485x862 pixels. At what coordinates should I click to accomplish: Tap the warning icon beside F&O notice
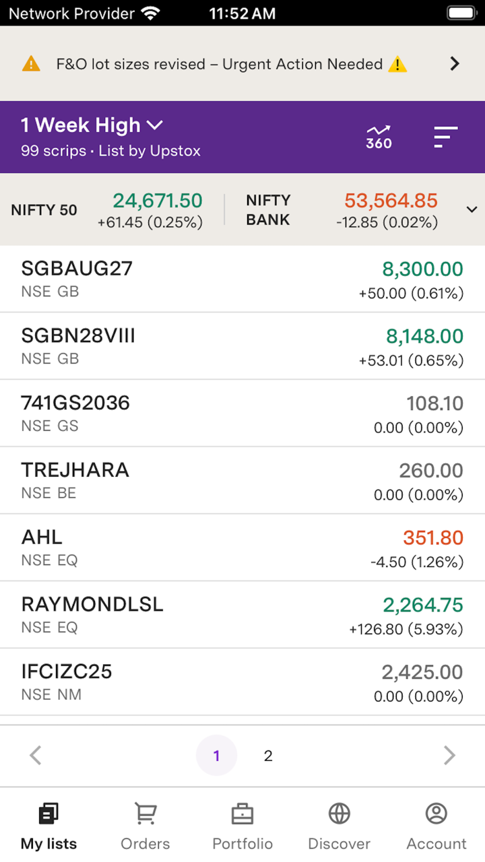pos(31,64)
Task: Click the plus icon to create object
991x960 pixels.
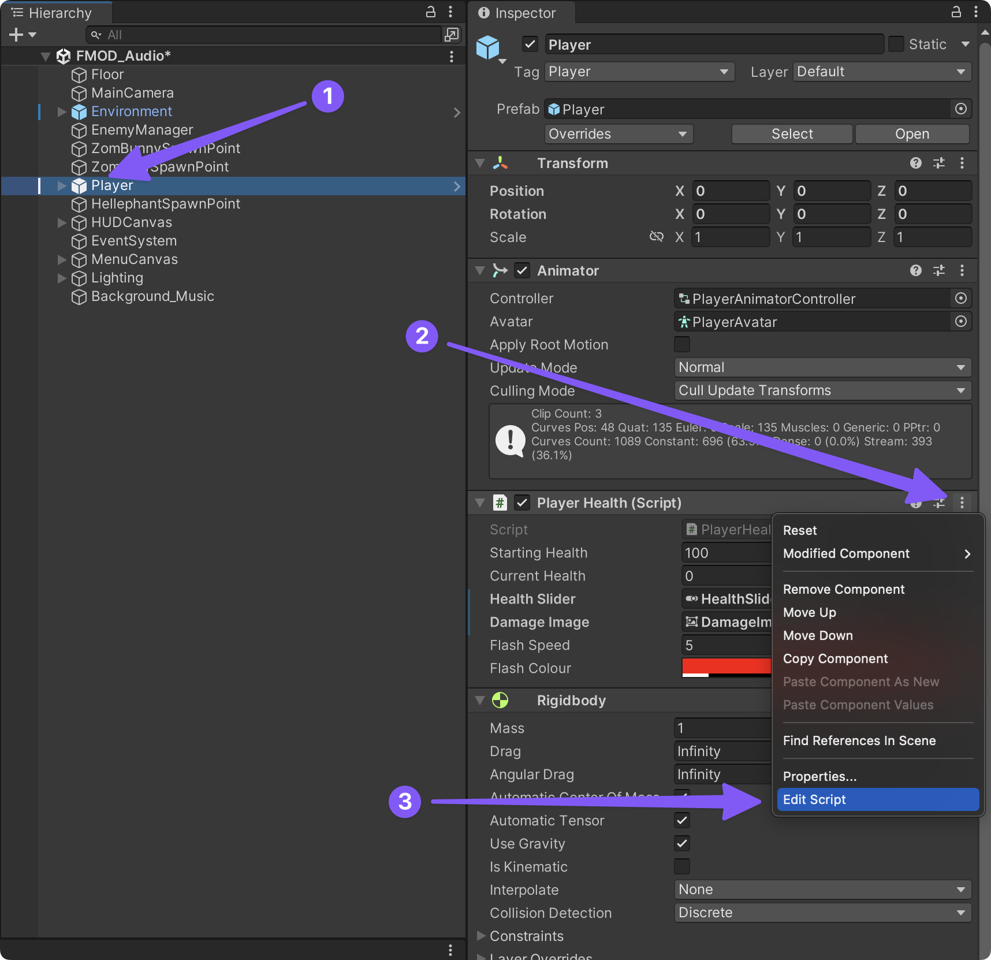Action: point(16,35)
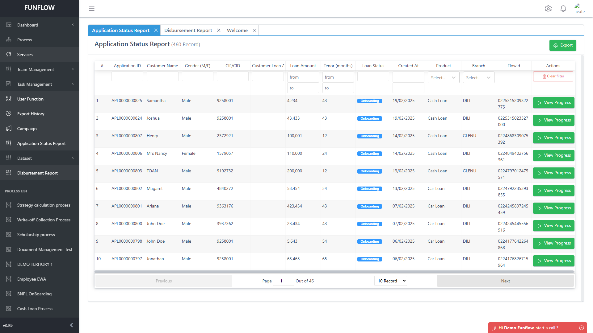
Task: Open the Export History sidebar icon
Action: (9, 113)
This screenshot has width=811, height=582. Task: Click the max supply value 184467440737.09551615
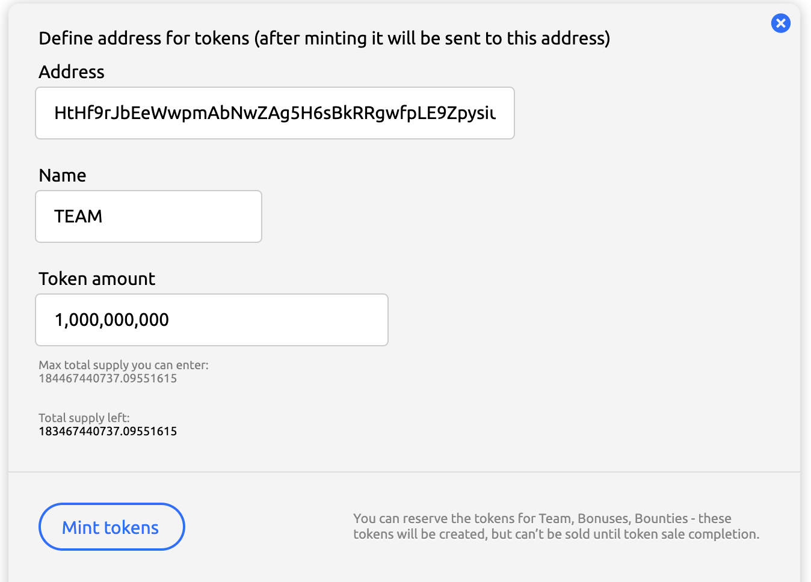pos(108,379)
---
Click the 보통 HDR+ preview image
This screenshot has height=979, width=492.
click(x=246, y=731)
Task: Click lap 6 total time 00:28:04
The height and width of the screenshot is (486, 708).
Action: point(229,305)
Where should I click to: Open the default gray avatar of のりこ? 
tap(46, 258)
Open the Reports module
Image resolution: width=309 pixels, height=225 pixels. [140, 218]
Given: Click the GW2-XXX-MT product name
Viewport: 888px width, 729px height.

#### [EXERCISE]
Copy out the records from the line containing "Task: Click the plus icon to create object" up to and including the line containing "pos(108,379)", leaving out the pictures.

#### [EXERCISE RESPONSE]
Task: Click the plus icon to create object
991x960 pixels.
Action: point(16,35)
Task: Open the Export History sidebar icon
Action: (9, 113)
This screenshot has width=811, height=582. Task: Click the max supply value 184467440737.09551615
pos(108,379)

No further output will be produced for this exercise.